We just bumped our DB box from 8 to 10 CPUs, like two weeks ago, as we were running higher and higher overall CPU loads.
This patch will effectively negate those CPUs and now we’ll probably have to allocate 2 more just to compensate and get us back to where we were.
However, because of our reliability and failover requirements, we also need to allocate more CPUs to the back up machines as well. Due to our need to ensure that our Staging and Production systems are equal for testing and rollout issues, we also have to upgrade our Staging infrastructure (which also has a hot spare machine).
So, this bug is going to “cost” us 8 more CPUs. We had to scavenge under used VMs to reclaim them in order to free up those CPUs for our upgrade. I honestly don’t know if we have 8 CPUs to spare.
Thankfully, we won’t need to do this to the rest of the infrastructure, as the CPU load isn’t as much of a problem but we’re certainly excited that everything (notably response times) are just going to be 10-20% slower across the board. Yay us.
So, yea, this is a big deal for us.

2018-01-03 7:30 pm
PJBonoVox
It comes down to use case I guess. There are folks on OSNews (and the internet as a whole) who run 1000+ build farms at work, there are some who tinker as hobbyists and some who probably only use x86 when absolutely necessary.
It’s gonna impact different people in different ways (if at all). Some folks are thinking about their brand new gaming rig, others about their company’s 8-figure cloud operations.
That’s why I love this site, it’s a whole mix of backgrounds.

2018-01-03 8:44 pm
grat
The impact of the security fix varies depending on what your workload is.
Gaming, which all runs in user space, rather than kernel space, seems largely unaffected.
Similarly, I would question whether a well tuned DB would be heavily affected, since it’s largely IO bound as a rule, rather than heavy kernel CPU.
Best plan is to start preparing for increased CPU counts, but wait to verify it’s a problem first.
… or buy AMD.

2018-01-03 8:38 pm
l3v1
so it’ll be business as usual within 3 months once the furore has died down
Well, there’s more to consider.
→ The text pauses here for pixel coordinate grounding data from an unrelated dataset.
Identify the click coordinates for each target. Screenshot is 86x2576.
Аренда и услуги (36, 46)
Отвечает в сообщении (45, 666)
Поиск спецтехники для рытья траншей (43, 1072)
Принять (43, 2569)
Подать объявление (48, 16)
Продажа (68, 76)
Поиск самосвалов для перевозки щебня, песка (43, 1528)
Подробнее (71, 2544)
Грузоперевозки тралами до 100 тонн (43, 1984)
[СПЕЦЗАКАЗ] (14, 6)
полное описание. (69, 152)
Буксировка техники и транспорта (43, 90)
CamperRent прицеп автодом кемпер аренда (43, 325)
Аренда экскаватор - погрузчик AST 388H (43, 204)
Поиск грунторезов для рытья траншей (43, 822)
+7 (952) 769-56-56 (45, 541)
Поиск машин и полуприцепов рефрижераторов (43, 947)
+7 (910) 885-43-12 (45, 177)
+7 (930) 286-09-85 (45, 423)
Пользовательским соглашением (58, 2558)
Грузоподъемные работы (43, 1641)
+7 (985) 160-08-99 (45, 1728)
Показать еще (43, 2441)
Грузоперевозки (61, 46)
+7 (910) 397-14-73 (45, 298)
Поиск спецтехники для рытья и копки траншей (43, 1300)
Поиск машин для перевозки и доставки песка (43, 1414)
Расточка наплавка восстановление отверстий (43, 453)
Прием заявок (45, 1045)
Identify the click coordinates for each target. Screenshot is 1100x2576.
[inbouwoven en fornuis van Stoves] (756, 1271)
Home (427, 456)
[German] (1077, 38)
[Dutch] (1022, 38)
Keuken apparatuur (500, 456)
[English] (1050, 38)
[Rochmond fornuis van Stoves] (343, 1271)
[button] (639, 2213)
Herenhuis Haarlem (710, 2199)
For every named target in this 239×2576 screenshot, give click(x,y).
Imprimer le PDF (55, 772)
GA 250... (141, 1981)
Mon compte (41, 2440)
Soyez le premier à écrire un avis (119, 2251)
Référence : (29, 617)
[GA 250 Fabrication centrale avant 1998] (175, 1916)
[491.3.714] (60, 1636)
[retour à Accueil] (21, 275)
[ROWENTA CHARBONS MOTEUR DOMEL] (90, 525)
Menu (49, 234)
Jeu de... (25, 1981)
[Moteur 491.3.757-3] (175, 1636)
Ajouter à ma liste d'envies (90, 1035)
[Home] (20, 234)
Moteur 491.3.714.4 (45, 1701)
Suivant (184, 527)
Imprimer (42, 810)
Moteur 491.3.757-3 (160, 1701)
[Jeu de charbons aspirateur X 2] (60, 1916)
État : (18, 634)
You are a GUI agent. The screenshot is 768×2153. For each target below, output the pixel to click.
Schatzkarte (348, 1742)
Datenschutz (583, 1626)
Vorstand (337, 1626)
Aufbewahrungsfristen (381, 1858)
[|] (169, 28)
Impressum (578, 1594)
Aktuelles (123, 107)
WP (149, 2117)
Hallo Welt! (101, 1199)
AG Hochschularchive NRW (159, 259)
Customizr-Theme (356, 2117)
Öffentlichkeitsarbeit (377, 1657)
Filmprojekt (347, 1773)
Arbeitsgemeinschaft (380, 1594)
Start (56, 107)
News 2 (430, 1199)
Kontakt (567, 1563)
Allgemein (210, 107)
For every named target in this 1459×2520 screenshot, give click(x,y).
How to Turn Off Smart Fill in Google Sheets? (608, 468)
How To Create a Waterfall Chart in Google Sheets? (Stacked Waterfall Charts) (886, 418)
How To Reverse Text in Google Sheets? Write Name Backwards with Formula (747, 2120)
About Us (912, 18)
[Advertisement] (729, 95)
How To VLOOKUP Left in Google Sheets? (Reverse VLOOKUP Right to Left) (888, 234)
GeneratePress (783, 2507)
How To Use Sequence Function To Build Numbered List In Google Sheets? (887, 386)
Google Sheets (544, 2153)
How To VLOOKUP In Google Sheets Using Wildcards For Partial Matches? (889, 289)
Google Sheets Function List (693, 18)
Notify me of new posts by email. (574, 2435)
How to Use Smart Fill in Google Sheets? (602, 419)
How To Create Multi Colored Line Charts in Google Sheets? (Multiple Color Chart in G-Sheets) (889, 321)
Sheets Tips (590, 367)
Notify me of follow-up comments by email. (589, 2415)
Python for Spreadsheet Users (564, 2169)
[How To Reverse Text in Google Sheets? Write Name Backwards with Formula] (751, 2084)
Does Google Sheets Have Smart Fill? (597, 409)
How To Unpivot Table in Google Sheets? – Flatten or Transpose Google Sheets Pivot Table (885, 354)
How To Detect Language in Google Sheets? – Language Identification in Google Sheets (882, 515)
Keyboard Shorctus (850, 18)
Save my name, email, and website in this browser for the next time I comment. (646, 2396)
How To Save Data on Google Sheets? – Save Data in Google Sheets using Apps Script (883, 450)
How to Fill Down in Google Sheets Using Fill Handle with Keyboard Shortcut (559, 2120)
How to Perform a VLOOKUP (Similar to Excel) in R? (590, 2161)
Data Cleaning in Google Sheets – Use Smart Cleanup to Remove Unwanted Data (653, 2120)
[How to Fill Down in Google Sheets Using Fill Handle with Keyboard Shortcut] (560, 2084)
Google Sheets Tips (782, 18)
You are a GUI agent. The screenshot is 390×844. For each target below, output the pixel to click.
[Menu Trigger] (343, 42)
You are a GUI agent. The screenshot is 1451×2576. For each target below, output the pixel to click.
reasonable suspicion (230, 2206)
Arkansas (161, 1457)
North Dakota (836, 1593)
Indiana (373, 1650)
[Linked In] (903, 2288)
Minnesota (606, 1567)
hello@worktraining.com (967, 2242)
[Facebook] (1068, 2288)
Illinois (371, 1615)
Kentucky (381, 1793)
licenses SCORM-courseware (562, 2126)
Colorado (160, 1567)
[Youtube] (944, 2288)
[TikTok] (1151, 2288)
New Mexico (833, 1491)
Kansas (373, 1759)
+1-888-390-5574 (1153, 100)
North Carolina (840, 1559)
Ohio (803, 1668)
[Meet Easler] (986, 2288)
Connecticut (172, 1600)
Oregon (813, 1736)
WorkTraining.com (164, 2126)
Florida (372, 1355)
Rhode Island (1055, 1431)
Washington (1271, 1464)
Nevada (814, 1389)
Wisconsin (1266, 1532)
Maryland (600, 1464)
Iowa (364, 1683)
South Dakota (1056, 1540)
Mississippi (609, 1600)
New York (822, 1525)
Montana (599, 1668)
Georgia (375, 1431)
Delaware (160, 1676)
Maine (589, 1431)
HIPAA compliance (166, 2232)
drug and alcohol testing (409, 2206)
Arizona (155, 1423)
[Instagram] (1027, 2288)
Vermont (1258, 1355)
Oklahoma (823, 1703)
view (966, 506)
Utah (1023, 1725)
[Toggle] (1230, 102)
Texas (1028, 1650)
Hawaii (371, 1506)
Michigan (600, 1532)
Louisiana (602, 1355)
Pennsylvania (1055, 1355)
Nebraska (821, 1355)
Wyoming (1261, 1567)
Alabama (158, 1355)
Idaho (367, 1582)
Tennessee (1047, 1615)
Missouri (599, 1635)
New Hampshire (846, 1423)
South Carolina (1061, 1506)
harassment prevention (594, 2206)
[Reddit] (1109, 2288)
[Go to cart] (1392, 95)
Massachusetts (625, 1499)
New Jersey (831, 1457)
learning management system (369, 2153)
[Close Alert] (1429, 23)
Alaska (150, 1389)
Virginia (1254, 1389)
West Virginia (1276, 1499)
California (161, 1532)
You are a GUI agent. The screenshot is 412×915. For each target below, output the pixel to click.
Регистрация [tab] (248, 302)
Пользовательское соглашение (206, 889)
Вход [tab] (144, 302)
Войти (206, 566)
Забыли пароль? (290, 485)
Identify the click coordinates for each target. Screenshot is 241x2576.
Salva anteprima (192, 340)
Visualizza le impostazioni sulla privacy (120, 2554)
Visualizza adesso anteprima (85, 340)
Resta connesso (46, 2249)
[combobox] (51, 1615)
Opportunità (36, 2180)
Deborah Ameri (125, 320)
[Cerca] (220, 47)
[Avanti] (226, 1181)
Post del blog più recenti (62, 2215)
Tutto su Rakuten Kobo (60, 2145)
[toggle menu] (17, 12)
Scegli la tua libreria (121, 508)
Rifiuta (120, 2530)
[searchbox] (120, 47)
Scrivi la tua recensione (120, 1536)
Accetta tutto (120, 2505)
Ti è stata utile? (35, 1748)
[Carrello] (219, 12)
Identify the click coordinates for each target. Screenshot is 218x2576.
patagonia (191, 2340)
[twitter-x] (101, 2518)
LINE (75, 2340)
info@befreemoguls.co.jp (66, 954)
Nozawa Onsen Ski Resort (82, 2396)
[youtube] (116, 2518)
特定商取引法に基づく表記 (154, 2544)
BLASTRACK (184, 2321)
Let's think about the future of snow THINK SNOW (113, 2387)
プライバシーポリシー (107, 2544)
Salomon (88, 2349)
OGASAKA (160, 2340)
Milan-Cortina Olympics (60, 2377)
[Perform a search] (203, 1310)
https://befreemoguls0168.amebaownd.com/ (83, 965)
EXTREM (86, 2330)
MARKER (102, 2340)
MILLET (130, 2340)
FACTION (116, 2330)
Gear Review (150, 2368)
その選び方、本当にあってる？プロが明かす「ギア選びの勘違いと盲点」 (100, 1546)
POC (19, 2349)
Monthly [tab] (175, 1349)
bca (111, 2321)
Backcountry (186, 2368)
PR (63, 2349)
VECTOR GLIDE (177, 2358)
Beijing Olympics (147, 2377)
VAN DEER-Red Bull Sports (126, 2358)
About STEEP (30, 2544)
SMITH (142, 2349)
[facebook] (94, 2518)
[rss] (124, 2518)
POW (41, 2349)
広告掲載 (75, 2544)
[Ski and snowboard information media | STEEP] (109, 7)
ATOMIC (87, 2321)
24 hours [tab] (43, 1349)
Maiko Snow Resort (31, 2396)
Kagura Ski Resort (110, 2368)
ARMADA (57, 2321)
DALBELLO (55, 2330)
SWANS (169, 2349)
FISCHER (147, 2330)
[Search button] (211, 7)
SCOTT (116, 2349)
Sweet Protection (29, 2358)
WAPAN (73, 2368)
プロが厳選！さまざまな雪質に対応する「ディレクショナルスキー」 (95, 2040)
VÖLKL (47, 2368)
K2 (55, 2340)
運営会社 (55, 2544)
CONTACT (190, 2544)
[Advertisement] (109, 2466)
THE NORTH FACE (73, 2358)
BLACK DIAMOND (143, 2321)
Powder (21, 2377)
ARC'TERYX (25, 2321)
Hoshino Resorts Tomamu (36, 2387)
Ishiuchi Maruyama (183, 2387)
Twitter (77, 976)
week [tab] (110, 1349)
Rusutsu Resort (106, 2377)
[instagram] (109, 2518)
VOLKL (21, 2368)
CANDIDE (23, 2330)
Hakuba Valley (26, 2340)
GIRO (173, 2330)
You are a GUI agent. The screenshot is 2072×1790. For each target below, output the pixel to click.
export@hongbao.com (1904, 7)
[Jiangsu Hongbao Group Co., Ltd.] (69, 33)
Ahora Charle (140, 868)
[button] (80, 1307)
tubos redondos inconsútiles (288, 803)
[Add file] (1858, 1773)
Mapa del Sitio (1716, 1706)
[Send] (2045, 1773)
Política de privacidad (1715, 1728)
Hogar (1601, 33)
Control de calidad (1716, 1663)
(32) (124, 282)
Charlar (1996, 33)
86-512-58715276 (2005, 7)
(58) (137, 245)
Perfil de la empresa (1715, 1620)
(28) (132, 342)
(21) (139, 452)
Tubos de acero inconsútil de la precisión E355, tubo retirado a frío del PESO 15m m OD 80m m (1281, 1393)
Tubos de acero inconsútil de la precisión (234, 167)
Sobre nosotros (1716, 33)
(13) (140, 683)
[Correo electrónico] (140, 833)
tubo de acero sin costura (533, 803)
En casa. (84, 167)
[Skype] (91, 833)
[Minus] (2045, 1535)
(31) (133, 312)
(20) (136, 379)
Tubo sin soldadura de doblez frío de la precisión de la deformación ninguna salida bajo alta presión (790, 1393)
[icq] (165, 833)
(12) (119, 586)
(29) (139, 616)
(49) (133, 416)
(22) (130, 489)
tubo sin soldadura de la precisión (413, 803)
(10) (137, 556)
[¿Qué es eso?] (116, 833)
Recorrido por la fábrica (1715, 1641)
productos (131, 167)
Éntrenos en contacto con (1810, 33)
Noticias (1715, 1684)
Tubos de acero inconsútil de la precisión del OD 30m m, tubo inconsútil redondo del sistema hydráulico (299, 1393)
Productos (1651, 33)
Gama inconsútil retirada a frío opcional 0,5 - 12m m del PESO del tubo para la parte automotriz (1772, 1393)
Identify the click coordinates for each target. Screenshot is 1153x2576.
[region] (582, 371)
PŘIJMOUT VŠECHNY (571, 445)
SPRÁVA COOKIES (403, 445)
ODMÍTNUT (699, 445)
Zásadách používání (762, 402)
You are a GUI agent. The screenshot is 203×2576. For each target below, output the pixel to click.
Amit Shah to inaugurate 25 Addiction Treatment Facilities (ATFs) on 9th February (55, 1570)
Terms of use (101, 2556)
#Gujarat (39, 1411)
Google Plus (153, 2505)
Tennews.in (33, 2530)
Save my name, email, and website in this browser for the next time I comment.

In scientific circles it’s quite common to also include runtime results for algorithms, specifying the used cpu along with some relevant details – however, listing the kernel is not something generally done. It seems there’ll be the need to also do that from now on. Would be quite some “fun” (not) to keep around unpatched kernels just to do comparable tests to compare with published numbers of earlier works.

2018-01-05 5:10 am
BlueofRainbow
It is presumed that hobby and alternate operating systems will also be impacted.
There has been some discussion about the issue in Haiku’s forums. However, there was no mention of the issue at this time for MenuetOS, ReactOS, and SyllableOS (no longer active?).
There are probably many lesser known operating systems which may potentially be impacted. It will take some time to sort-out the legacy of this security flaw.

2018-01-05 4:58 pm
whartung
It is presumed that hobby and alternate operating systems will also be impacted.
There has been some discussion about the issue in Haiku’s forums. However, there was no mention of the issue at this time for MenuetOS, ReactOS, and SyllableOS (no longer active?).
There are probably many lesser known operating systems which may potentially be impacted. It will take some time to sort-out the legacy of this security flaw.
Well, obviously the onus is on the OS authors to take the proper steps for mitigation, but at the same time, they may well take in to account the simple odds of attack.
When I saw the potential performance impact on our dedicated DB server, I gave serious consideration to not wanting the patch. The argument is simply that if someone managed to get a process running on our DB machine (which is necessary to exploit this in the first place), we have far graver issues from much simpler paths of exposure than this thing.
The real threat of this thing, to me, is the public clouds, which, without mitigation, are patently unsafe now. But our current deployment model doesn’t leverage public infrastructure.
I will most likely be overruled by corporate in the end, however.

2018-01-08 4:19 pm
BlueofRainbow
Just wondering if UEFI is potentially impacted by this flaw notably with respect to the insertion of a root-kit?
Indirectly, how about the Intel Management Engine which has been running Minix at the “Ring -3”?

2018-01-08 5:06 pm
Alfman verbose=1
BlueofRainbow,
Just wondering if UEFI is potentially impacted by this flaw notably with respect to the insertion of a root-kit? [/q]
Off the top of my head, I wouldn’t think UEFI’s keys themselves are vulnerable to these attacks because they’re just public keys, which don’t require keeping secrets from the user/hacker.
Indirectly, how about the Intel Management Engine which has been running Minix at the “Ring -3”?
The minux kernel used by intel’s AMT is running on a completely different CPU core.
https://en.wikipedia.org/wiki/Intel_Active_Management_Technology#Har…
[q]Starting with ME 11, it is based on the Intel Quark x86-based 32-bit CPU and runs the MINIX 3 operating system.
Other bugs aside, this core isn’t normally accessible to users, Even if they could access it, I don’t think these simple low performance cores have speculative branching to begin with.
https://en.wikipedia.org/wiki/Intel_Quark
Intel system management SMM is a different matter though, it runs in a higher privilege level than an OS kernel. It’s normally used by the BIOS for mundane tasks. In theory it might contain code patterns that are vulnerable to timing attacks. In practice I’m not sure if the conditions required for an attack are being met. I guess we’d have to reverse engineer the BIOS code responsible for communicating with SMM to see if one could exploit that channel.
SMM has already been hacked in the past, although cache timing attacks could make for new kinds of exploits.
https://www.computerworld.com/article/2531246/malware-vulnerabilitie…